What QL Pain Feels Like
QL pain typically presents as a deep ache in the lower back, just above the pelvis and to one side of the spine. It often worsens when you transition from sitting to standing, roll over in bed, or cough or sneeze (because the rib attachment gets tugged). Many people describe it as a stiffness that makes it hard to stand fully upright after sitting for a while.
The pain can spread to the hip, the upper buttock, and the front of the thigh. When trigger points are particularly active, the referred pain pattern can wrap around toward the lower abdomen or sacroiliac area. This broad referral pattern is part of what makes QL problems tricky to diagnose, since the pain doesn’t always stay where the muscle is.
QL Pain vs. Kidney Pain
Because the kidneys sit directly in front of the quadratus lumborum, pain from either source can feel remarkably similar. Both produce discomfort in the area below the ribs and above the pelvis. A few key differences help distinguish them.

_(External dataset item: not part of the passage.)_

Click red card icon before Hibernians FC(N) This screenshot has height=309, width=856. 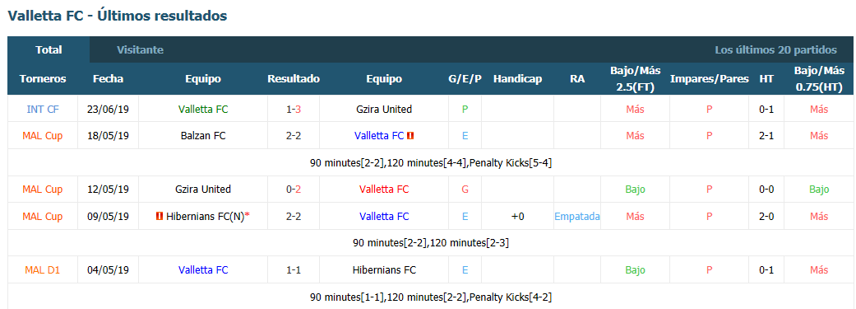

QL pain is muscular: it changes with movement, gets worse when you bend or twist, and often improves (or at least shifts) with stretching or pressure. Kidney pain tends to feel deeper, as though it originates from inside the body rather than from the muscles. Kidney stones cause sharp, intense pain that worsens as a stone moves through the urinary tract, and the pain often radiates toward the groin. Kidney infections typically produce a dull, persistent ache along with systemic symptoms like fever, nausea, painful urination, or cloudy or bloody urine. If you have back pain combined with any urinary changes, fever, or nausea, that points toward a kidney issue rather than a muscle problem.
How QL Problems Are Treated
Most QL pain responds well to conservative treatment. Targeted stretching is the first line of approach. Side-lying stretches, child’s pose variations with a lateral lean, and standing side bends with an overhead reach all help lengthen the muscle. Foam rolling or placing a lacrosse ball against the QL while lying on the floor can release superficial trigger points, though the muscle’s depth means you sometimes need firm, sustained pressure to reach it.

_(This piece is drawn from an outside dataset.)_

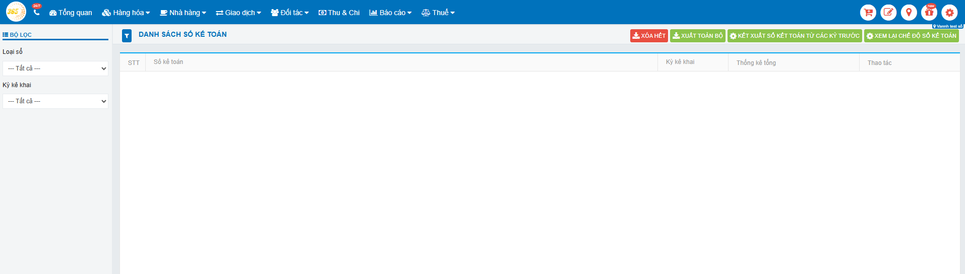Click the 'Sổ kế toán' column header
This screenshot has width=965, height=274.
coord(168,62)
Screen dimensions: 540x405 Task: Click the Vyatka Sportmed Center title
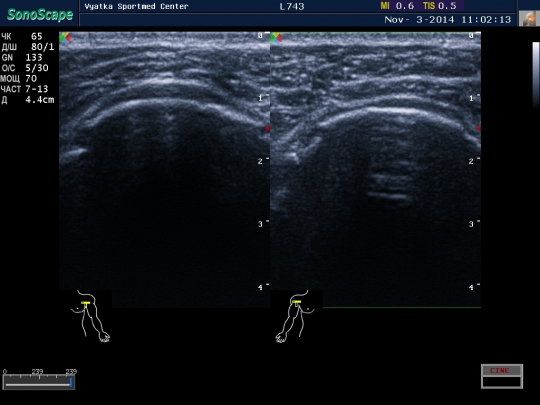(x=136, y=7)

Strengthening the broader core, particularly the obliques and deep spinal stabilizers, reduces the load on the QL over time. Exercises like side planks, bird-dogs, and single-leg deadlifts train the stabilization patterns that prevent the QL from doing all the work. If a leg length discrepancy is contributing, a heel lift in one shoe can reduce the asymmetric demand on the muscle.
For persistent pain that doesn’t respond to stretching and strengthening, clinicians may use trigger point injections or a procedure called a quadratus lumborum block, where a local anesthetic is placed near the muscle to interrupt pain signaling. QL blocks are more commonly used for post-surgical pain after abdominal, pelvic, or hip procedures, but they also have applications for chronic QL-specific pain. The block typically numbs a broad area from the mid-back down to the upper hip region.
Recovery timelines vary. A mild QL strain from an awkward movement may resolve in one to three weeks with rest, ice, and gentle stretching. Chronic QL tightness driven by postural habits or structural issues tends to be a longer project, often requiring several weeks of consistent stretching and strengthening before the pain meaningfully improves.